◆ Requirement ◆
Could you copy the listing below, starting at the line that has "This screenshot has height=1068, width=1120." and stopping after the line that has "I will 205,377.", with every line kept (requests too), but add 44 to each click coordinate in the answers?

◆ Record set ◆
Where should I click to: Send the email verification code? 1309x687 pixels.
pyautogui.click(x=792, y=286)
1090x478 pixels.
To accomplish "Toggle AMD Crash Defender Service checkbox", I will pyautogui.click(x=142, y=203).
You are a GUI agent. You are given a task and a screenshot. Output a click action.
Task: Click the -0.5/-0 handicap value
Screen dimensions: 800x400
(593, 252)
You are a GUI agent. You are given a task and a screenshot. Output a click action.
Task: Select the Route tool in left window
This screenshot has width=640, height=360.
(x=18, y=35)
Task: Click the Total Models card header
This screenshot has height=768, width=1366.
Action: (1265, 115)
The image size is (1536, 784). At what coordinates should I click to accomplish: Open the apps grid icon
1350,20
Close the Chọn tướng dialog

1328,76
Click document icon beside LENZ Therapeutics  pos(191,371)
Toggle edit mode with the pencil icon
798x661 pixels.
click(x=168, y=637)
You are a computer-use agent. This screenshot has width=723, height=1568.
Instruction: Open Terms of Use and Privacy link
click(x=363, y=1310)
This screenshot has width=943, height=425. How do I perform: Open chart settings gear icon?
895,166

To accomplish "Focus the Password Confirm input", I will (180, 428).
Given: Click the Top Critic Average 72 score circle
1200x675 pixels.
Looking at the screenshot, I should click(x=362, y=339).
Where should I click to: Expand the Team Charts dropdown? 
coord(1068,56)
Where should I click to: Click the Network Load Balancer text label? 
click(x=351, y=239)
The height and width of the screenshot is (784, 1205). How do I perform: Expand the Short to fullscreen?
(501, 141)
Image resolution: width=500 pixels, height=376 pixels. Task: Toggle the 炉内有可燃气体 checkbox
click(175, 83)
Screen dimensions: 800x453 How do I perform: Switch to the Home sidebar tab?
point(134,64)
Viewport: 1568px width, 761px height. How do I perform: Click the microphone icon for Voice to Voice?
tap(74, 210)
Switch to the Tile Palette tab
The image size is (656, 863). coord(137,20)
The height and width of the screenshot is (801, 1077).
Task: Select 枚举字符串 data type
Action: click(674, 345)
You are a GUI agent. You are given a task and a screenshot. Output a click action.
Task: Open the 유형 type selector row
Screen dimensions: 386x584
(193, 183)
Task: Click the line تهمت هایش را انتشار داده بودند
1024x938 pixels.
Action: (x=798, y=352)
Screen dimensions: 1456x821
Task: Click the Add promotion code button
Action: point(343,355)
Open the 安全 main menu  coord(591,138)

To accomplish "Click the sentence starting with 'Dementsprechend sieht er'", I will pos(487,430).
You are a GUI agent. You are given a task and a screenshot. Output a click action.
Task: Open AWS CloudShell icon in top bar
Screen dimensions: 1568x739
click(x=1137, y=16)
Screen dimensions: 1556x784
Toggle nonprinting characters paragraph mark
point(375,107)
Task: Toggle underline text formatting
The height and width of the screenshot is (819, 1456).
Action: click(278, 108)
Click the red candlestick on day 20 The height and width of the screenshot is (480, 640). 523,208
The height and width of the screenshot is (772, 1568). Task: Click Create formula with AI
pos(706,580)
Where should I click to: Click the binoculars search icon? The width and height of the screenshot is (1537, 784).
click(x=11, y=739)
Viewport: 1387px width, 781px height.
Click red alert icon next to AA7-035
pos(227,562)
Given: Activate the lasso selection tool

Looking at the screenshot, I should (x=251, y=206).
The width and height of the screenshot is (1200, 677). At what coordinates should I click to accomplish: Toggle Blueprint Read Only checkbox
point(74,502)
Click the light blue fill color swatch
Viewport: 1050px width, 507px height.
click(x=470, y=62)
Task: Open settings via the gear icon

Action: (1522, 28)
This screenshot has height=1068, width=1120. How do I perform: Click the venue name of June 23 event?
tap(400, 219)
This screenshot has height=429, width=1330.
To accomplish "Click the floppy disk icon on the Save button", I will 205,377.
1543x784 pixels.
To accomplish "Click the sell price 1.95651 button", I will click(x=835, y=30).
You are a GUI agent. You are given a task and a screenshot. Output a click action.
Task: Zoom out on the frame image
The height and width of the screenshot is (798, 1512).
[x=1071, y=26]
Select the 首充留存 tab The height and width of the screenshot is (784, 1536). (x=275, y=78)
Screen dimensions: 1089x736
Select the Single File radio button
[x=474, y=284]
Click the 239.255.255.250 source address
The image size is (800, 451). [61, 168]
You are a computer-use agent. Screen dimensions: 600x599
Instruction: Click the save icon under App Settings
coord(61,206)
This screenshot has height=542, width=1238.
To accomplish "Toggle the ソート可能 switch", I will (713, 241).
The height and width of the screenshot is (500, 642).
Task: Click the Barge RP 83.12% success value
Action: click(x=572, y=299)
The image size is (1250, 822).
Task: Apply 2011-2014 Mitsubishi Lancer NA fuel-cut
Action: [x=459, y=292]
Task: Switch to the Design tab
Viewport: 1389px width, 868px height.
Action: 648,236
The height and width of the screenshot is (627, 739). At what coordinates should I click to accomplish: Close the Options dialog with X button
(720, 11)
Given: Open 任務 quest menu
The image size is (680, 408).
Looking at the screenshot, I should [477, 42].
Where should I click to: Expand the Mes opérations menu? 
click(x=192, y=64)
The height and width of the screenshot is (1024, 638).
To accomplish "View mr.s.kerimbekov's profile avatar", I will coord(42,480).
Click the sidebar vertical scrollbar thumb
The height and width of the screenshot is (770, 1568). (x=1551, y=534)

◆ Output of the exercise ◆
This screenshot has height=1068, width=1120. How do I perform: Click the venue name of June 23 event?
tap(444, 263)
This screenshot has height=429, width=1330.
To accomplish "Click the floppy disk icon on the Save button", I will 249,421.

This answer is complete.